The vision of that competition woke her up from the catatonic state in which she had slipped and convinced her to take back her life, to start practicing triathlon, and to decide to cross that finish line, after 3800mt of swimming, 180km of biking and 42km of running.
Thus began a new life. Made of training schedules, swimming lessons and running technique. Two sessions a day, the first of which when the sun had not yet risen, and then rushing home to assist her disabled husband, of whom she became his caregiver.
However, she lacked a racing bike and had it given to her for her birthday. It was a used bike, a little bigger than necessary, with the wrong gears for a neophyte, but they were all convinced that after a month the bike would be back in the store, and along with it the idea of participating in an Ironman. But they hadn't considered that, even if athletically it was all to be built, tenacity, willpower and determination were there. So learning how to ride a bike was the first real sporting challenge she won.
This was followed by the first half Ironman in Pescara in 2015, a second in September of the same year,a qualification for the Ironman 70.3 World Championships in Australia, the first long distance Ironman and so on and so forth. In just under four years he crossed the finish line of a dozen half-Ironmans, qualified for Worlds three times, and competed in four long distance Ironman
Each milestone he passed was an invitation to continue but above all an injection of confidence to better face all the difficulties that life with a disability entails.
In 2018 the idea of Race Across Limits was born, a challenge through the limits that disability imposes on you, but also the desire to help the COME Collaboration Onlus Foundation that cares for infants and children with disabilities. To raise funds by pedalling from Besana in Brianza to Santiago de Compostela in 18 days, for 2200 km, following a route traced for the occasion, accompanied by a camper.
The journey, was the opportunity to discover that she was predisposed for long distances, and after that first experience there was the tour of Italy, 3200km in 20 days in 2019, and in 2020, due to the pandemic, the effort became a long relay crossing Italy under the name of Race Across Limits. In October there was the circumnavigation of Sicily, and in 2021 after the complete circumnavigation of Sardinia, Sabrina embarked on a more challenging undertaking: 5 cime in 5 days, surmounting the Galibier, Izoard, Sestriere, Colle delle Finestre and Barre des Ecrine.
She is now about to leave for a new, small trip, bikepacking to Pescara where the Foundation is based. A different experience that will give her the opportunity to put herself to the test once again.
Because, as she herself reveals, her drawer is full of dreams, which she doesn't want to let grow old, and which include sport, cycling and solidarity.
To face any undertaking in the best way, her preparation is demanding and constant. It provides two workouts a day, every day: swimming, running, muscle strengthening, yoga and thanks to his profession as a mental coach deepens and experiments in the field, the techniques of mental training.
The cycling preparation includes both indoor training sessions and outings, especially on hilly and mountainous routes of the upper Brianza, or Garda.

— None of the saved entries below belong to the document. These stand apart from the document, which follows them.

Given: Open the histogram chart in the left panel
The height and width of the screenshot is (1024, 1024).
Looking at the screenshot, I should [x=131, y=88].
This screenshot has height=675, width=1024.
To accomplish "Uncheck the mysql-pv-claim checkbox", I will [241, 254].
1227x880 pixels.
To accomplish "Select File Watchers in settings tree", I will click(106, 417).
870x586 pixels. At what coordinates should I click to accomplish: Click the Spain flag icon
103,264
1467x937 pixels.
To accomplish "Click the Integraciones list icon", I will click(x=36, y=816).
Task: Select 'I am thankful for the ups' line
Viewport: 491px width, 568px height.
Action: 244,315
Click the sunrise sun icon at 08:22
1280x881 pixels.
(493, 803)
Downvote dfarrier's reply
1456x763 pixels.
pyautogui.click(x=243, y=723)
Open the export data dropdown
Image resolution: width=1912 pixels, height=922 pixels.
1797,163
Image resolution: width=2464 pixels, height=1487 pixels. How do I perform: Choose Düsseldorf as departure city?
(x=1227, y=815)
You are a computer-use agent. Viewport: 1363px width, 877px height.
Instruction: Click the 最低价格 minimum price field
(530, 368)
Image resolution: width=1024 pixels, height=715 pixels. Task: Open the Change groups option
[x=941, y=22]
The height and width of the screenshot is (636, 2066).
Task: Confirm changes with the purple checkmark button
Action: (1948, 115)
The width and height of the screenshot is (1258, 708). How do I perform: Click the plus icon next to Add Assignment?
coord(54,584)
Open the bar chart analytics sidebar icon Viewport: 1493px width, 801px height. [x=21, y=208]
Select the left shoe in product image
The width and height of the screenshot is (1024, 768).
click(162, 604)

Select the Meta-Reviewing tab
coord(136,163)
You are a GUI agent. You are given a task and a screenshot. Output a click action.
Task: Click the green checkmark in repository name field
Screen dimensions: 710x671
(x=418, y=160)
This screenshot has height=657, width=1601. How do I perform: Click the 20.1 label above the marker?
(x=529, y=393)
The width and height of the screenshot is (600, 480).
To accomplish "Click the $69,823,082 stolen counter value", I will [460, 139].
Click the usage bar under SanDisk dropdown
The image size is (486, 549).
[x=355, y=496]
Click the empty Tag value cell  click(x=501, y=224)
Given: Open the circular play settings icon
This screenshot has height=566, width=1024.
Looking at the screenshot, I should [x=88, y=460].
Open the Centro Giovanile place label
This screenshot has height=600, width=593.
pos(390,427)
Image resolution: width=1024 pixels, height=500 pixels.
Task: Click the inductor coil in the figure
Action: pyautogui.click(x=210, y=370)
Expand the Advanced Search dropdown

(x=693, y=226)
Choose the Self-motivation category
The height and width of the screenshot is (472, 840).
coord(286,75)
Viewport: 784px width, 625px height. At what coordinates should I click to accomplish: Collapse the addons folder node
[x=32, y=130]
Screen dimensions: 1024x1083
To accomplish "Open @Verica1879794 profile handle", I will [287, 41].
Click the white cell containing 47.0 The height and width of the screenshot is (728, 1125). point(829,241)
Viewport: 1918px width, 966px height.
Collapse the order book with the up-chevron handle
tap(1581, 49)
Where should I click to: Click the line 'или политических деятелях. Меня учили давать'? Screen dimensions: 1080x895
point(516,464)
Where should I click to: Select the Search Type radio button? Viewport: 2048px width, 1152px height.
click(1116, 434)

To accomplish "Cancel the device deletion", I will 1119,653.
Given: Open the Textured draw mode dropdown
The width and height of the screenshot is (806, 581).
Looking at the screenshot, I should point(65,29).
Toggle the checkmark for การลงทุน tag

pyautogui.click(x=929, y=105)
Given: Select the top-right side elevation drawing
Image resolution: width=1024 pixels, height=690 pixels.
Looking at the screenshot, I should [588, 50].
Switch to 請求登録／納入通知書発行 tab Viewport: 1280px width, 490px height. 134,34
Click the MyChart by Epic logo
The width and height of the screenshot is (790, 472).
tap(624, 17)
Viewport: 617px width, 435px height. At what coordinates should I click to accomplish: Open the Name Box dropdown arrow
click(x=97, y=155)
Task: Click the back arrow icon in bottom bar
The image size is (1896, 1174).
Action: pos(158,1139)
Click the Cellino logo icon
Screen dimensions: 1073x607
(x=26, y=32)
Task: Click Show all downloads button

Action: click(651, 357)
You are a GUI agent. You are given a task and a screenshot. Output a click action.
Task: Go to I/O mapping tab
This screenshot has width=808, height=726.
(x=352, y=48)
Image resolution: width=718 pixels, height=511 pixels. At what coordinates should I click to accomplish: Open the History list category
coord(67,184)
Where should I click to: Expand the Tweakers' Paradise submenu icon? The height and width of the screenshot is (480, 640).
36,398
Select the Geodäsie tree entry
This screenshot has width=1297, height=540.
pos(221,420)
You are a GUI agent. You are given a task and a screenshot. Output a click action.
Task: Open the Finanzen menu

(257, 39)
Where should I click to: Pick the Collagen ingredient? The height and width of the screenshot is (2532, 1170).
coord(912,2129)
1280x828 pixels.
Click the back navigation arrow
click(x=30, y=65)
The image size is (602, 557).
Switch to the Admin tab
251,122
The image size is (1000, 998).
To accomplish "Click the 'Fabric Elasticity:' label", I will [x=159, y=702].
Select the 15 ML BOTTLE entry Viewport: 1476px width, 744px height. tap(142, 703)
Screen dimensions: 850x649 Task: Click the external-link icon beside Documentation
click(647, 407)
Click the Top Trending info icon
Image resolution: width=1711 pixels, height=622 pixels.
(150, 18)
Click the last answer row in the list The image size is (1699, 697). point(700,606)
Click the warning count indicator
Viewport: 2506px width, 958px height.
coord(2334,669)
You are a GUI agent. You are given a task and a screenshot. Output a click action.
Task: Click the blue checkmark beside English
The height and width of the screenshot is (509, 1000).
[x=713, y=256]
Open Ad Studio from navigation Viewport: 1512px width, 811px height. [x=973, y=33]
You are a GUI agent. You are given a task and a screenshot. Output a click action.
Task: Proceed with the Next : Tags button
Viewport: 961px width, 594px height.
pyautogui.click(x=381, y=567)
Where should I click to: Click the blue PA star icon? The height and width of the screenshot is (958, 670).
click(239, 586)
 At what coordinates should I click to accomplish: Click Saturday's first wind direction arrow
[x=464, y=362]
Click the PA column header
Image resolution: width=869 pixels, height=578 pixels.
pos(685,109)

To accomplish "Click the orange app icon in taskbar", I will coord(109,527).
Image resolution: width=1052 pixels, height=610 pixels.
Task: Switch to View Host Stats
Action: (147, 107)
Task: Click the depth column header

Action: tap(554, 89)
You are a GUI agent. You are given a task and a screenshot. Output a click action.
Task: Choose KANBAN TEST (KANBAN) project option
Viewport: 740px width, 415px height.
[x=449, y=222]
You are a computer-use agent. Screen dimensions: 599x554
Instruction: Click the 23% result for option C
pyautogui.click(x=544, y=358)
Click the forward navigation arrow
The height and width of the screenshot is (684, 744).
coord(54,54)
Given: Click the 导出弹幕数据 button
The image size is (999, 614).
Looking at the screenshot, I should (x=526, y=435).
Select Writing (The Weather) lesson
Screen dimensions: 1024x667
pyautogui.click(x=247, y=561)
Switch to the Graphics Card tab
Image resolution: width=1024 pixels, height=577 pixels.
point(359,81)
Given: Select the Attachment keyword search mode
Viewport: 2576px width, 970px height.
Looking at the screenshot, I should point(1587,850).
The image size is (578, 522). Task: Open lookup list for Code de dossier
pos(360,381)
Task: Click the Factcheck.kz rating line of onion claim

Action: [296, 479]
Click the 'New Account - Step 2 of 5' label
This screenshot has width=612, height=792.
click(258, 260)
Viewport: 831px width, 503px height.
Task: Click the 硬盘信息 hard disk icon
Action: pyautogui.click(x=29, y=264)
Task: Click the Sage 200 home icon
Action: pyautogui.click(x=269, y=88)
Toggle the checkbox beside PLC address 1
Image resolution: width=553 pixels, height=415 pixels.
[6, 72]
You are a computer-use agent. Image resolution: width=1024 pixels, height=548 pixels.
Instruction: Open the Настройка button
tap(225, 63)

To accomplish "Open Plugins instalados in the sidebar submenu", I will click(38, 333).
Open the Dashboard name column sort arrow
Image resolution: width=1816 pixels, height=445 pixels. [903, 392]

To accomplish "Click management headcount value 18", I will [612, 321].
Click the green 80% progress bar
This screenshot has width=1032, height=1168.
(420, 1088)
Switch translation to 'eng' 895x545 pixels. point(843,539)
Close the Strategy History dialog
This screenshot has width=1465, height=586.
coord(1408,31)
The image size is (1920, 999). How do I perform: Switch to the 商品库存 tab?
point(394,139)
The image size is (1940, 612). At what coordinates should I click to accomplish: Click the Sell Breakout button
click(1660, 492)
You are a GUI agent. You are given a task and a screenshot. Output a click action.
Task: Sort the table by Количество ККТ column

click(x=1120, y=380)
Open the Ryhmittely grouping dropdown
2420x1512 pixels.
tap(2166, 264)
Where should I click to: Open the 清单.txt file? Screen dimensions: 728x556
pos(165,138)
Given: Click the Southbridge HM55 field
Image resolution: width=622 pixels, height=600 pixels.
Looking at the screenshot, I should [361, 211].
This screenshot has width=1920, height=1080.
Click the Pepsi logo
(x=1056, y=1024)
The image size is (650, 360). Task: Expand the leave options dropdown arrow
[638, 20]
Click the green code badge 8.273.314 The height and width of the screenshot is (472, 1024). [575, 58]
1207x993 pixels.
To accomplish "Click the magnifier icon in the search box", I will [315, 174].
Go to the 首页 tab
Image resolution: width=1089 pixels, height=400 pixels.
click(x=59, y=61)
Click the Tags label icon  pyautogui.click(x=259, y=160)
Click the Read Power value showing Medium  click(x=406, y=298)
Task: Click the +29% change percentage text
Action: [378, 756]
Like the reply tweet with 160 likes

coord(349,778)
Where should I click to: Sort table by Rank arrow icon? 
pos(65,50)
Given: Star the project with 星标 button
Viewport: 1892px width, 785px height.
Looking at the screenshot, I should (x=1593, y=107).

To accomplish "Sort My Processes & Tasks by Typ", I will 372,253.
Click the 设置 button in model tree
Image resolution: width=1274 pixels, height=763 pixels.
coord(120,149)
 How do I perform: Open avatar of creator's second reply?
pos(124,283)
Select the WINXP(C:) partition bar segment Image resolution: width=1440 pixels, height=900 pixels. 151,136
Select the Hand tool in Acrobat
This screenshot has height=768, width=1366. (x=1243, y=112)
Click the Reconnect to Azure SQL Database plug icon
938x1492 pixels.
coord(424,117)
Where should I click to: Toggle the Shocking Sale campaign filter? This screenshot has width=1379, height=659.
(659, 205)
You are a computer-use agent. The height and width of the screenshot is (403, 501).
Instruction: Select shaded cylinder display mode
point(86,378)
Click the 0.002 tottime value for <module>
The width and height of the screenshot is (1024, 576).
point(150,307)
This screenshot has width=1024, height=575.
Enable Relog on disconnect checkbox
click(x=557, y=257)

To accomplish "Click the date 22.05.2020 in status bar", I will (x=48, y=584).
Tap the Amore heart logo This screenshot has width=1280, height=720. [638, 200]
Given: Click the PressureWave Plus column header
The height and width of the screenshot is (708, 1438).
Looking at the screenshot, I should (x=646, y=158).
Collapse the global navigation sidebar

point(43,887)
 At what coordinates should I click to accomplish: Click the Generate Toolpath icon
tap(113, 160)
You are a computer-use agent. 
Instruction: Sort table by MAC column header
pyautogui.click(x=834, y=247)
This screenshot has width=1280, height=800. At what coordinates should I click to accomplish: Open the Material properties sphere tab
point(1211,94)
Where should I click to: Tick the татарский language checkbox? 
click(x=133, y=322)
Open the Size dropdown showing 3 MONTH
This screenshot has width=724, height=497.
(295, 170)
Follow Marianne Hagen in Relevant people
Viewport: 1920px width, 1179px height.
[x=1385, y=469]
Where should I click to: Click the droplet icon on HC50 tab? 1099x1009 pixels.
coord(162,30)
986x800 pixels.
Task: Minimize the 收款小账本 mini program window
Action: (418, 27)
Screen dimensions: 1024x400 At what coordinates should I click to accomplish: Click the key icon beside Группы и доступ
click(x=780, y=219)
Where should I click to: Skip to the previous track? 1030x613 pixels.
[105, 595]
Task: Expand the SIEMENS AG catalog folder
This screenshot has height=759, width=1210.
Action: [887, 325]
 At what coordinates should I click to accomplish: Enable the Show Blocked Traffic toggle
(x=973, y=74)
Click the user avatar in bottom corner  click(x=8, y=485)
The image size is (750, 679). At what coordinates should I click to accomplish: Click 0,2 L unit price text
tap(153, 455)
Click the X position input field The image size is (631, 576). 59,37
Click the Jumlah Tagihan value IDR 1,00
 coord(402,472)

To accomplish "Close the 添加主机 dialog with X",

She also likes to discover unknown places, watch the sun rise over a body of water and share the effort with some friends, with the same passion, because despite what you think, the bike is a woman and is a growing movement.
On her own trips, she tells us, the company is largely female. Women are capable of putting themselves on the line without fear of showing their frailties, and if their motivation is to help others, they are even more inclined to do so.